Allied Nevada is currently heap leaching oxide ore at the Hycroft mine. There are enough reserves to support a six-year mine plan at present. Using a discounted cash flow model and assuming a gold price of $1,300/oz our economical model yields an NPV (8%) of $460M.

Studies to build a mill to process sulphide ore are under way. A feasibility study is scheduled for the second half of 2014, which will give a better indication of the value of the sulphide ore.
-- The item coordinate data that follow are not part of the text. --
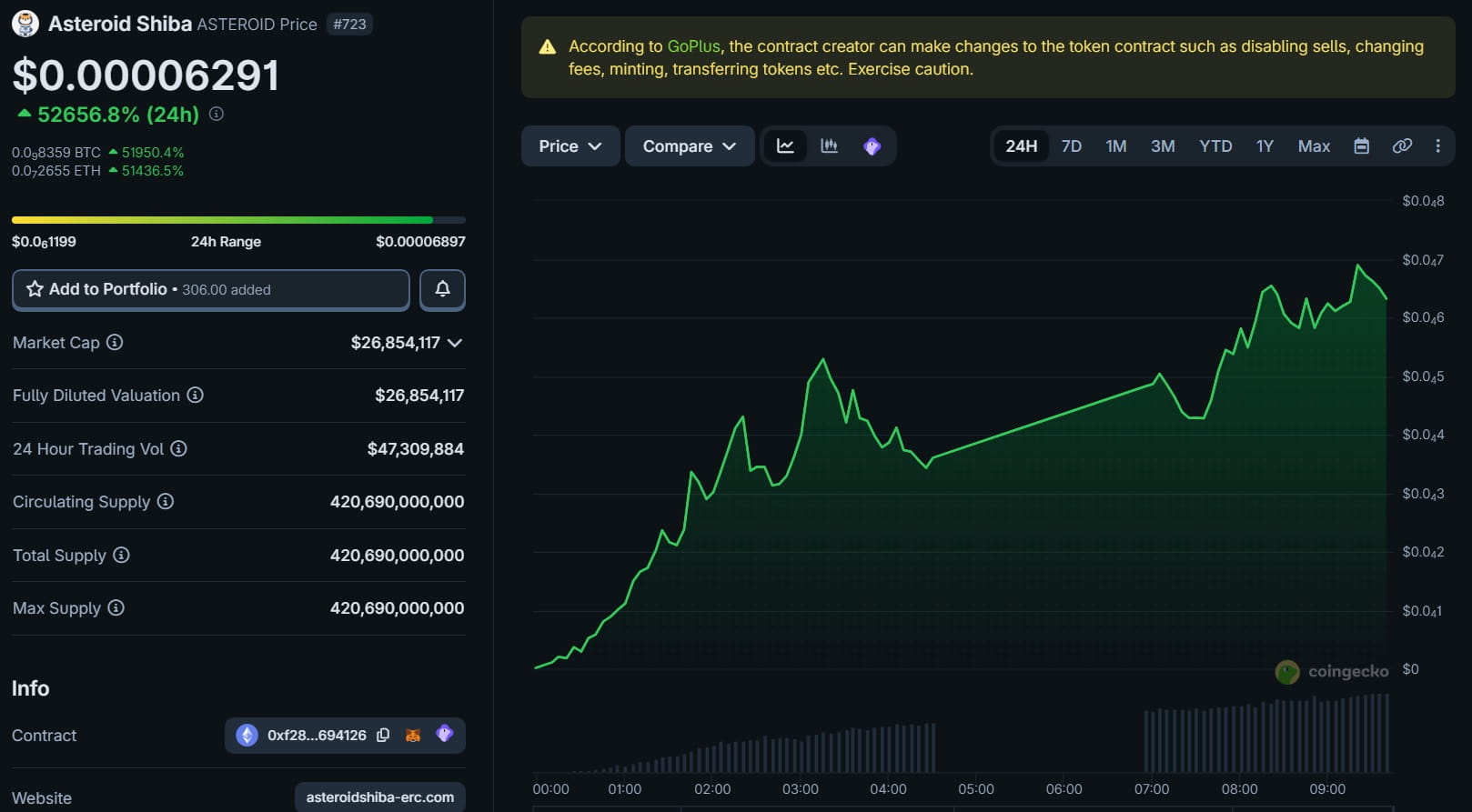Switch to candlestick chart view
The image size is (1472, 812).
(829, 146)
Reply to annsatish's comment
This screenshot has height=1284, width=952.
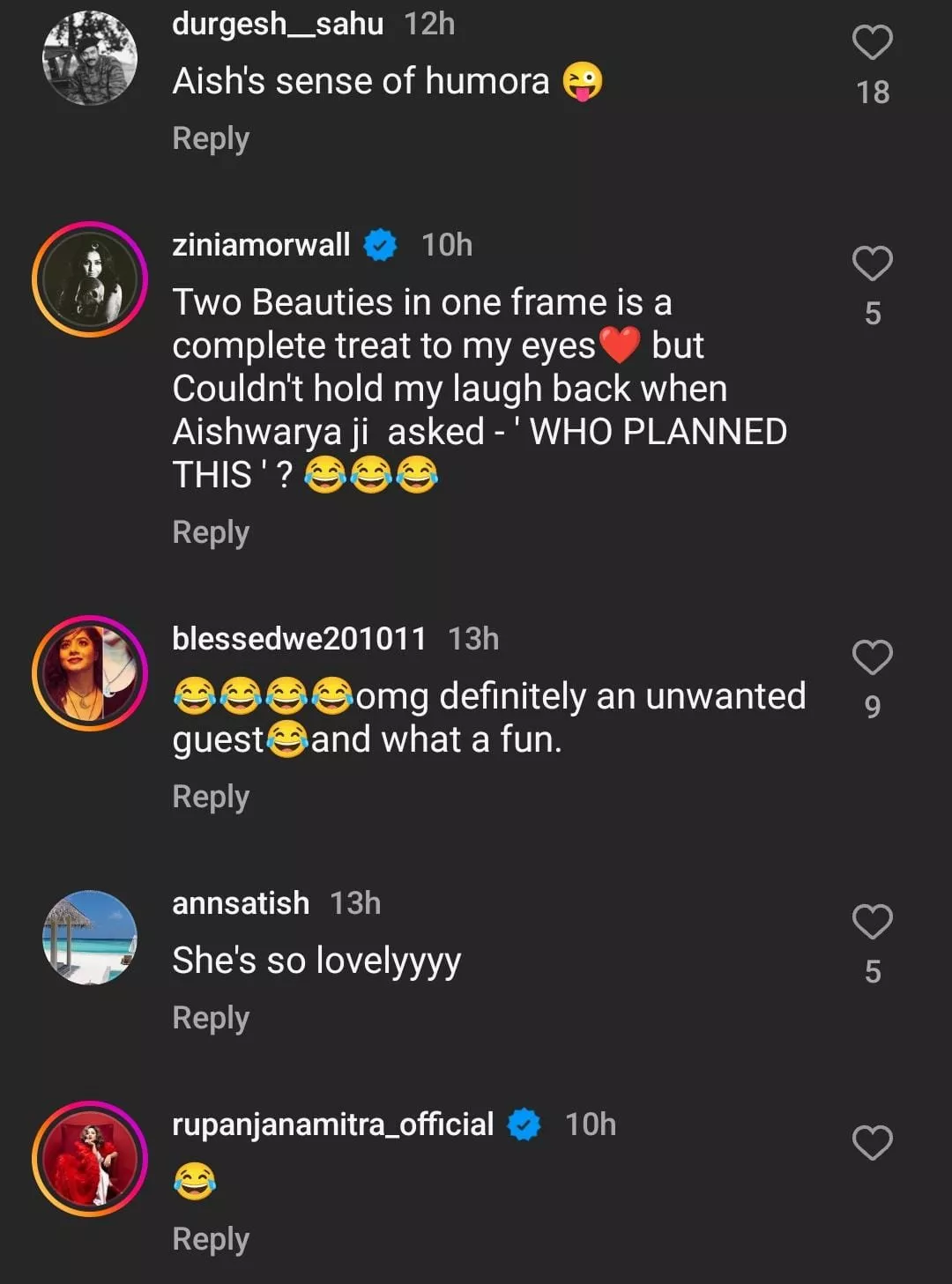(x=211, y=1018)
Until this point in time we value the sulphide 17.8M gold-equivalent reserve ounces at a conservative $50/ounce or $890M due to the refractory nature of the sulphide ore.

For the purpose of this valuation we are ignoring additional near-mine resources and resources at the company's other projects and arrive at a sum-of-parts valuation of $1.35B.

Given these numbers we conclude that the market is valuing Allied Nevada at only 65%. Keeping in mind that we have made conservative assumptions this dismissive stance by Mr. Market may well indicate a hidden buying opportunity.

So without further ado, here is our investment thesis. Needless to say, it differs somewhat from the doomsday opinion voiced in the article referenced in the first paragraph.

The Thesis

Allied Nevada's share price has severely underperformed the sector during the ongoing gold price correction. The company has just posted quite positive results for Q3/2013. One quarter does not make a trend reversal, but we are certainly watching the company's progress from here onwards very closely.

Another positive quarter or two along with positive news on the ongoing oxidation study for the sulphide ore due out early in 2014 could easily see this stock rerate much closer to its asset value. Such a move could be exacerbated by a short squeeze, considering that 18% of the outstanding shares are currently sold short. Our price target in such an event would be around the $5 mark.

This thesis is based on the assumption of a gold price remaining at least at current levels; and the assumption that no further bungles in operating the mine and the plant will occur. And this is certainly the wild card in our thesis considering patchy past performance.

The other point of concern is future need for capital once a development decision is made for the sulphide expansion, which might well include a hefty equity component when it happens. However, we would assume that such a move is at least another year away from now.

Disclosure: I have no positions in any stocks mentioned, and no plans to initiate any positions within the next 72 hours. I wrote this article myself, and it expresses my own opinions. I am not receiving compensation for it (other than from Seeking Alpha). I have no business relationship with any company whose stock is mentioned in this article.